What this task involves:
The answer is the exact run of lines in the listing below from the line containing "Task: Click the blue" up to and including the line containing "Open the .. (上级目录) parent folder entry", with pictures removed.

Records to process:

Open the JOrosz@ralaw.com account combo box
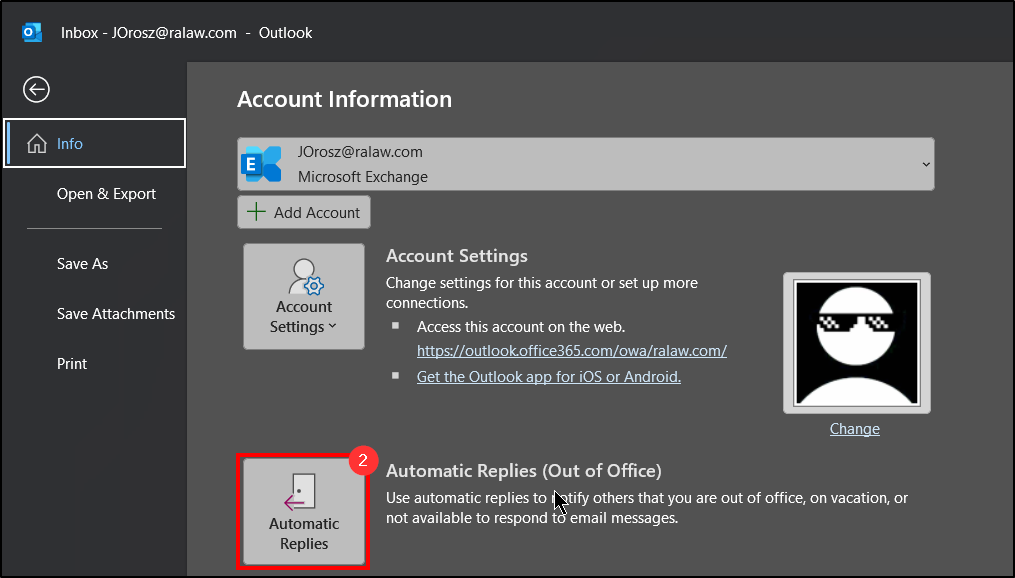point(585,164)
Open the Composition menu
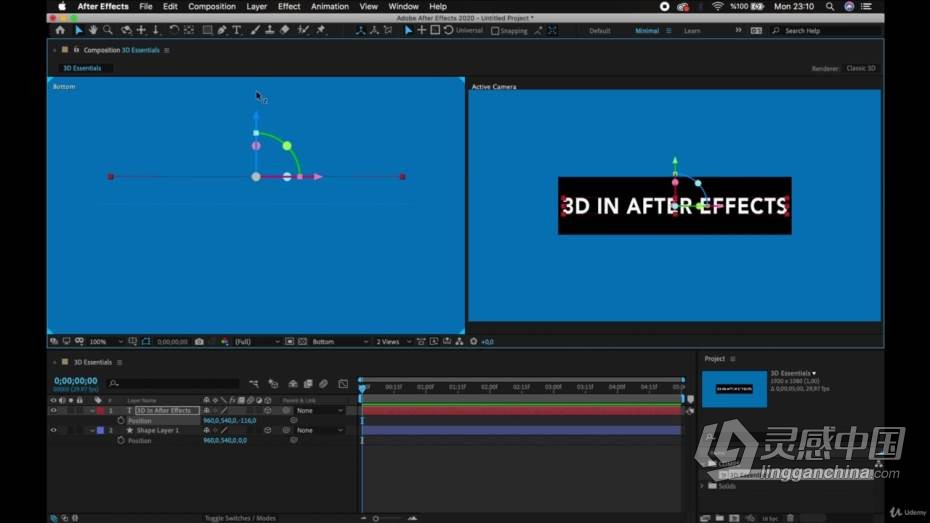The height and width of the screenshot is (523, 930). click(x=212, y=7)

...

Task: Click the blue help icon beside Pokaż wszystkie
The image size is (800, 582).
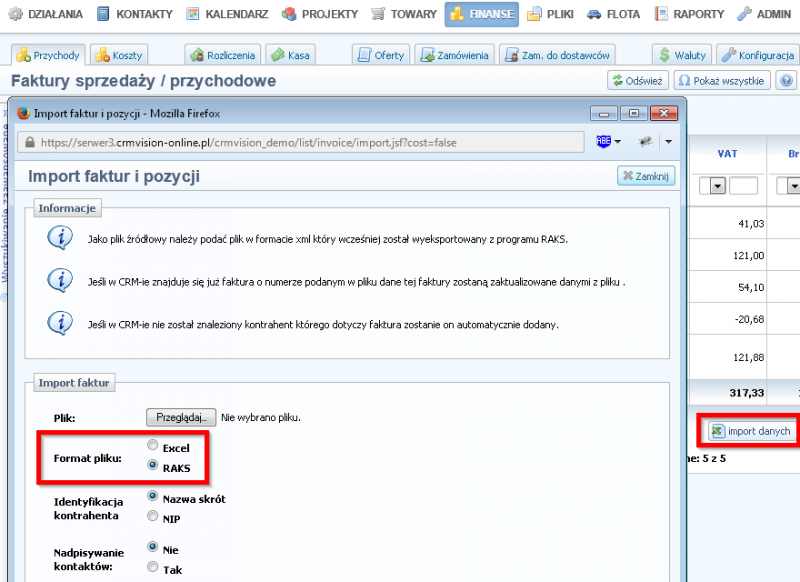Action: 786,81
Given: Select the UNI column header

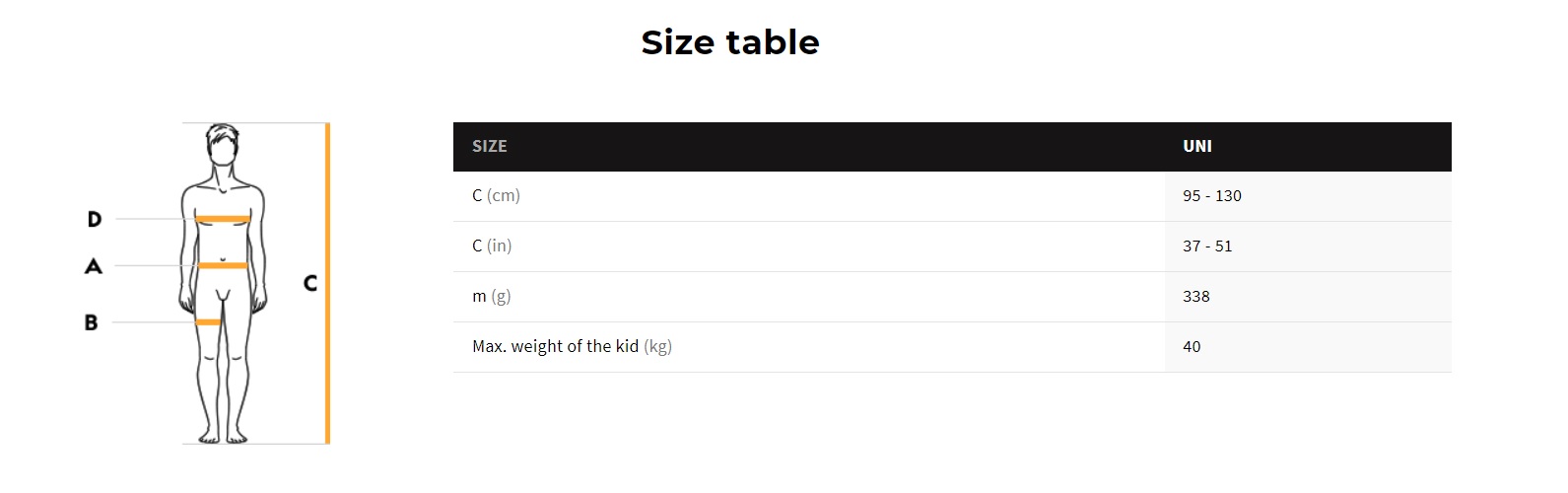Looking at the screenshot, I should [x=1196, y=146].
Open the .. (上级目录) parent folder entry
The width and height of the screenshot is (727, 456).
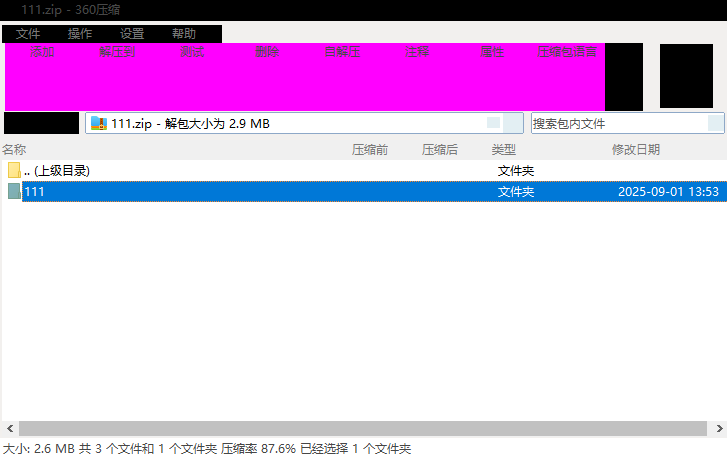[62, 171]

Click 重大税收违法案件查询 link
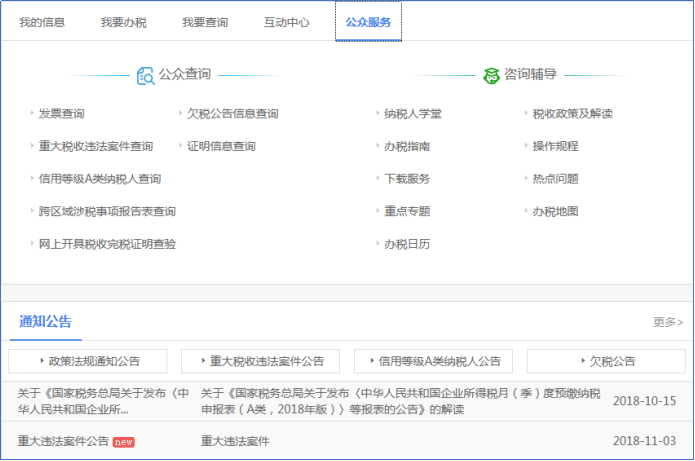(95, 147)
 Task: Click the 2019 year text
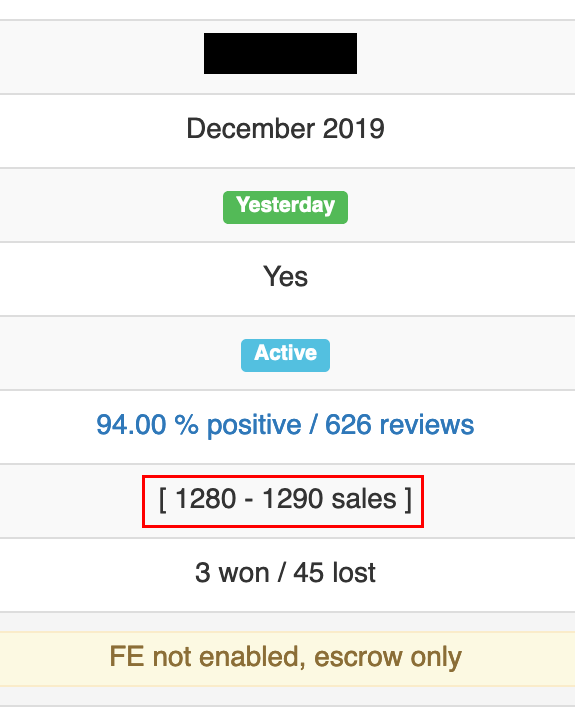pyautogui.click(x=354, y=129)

Your solution:
Task: Click the blue help icon beside Pokaż wszystkie
The image size is (800, 582).
Action: 786,81
Given: Select the UNI column header

Looking at the screenshot, I should [x=1196, y=146].
Open the .. (上级目录) parent folder entry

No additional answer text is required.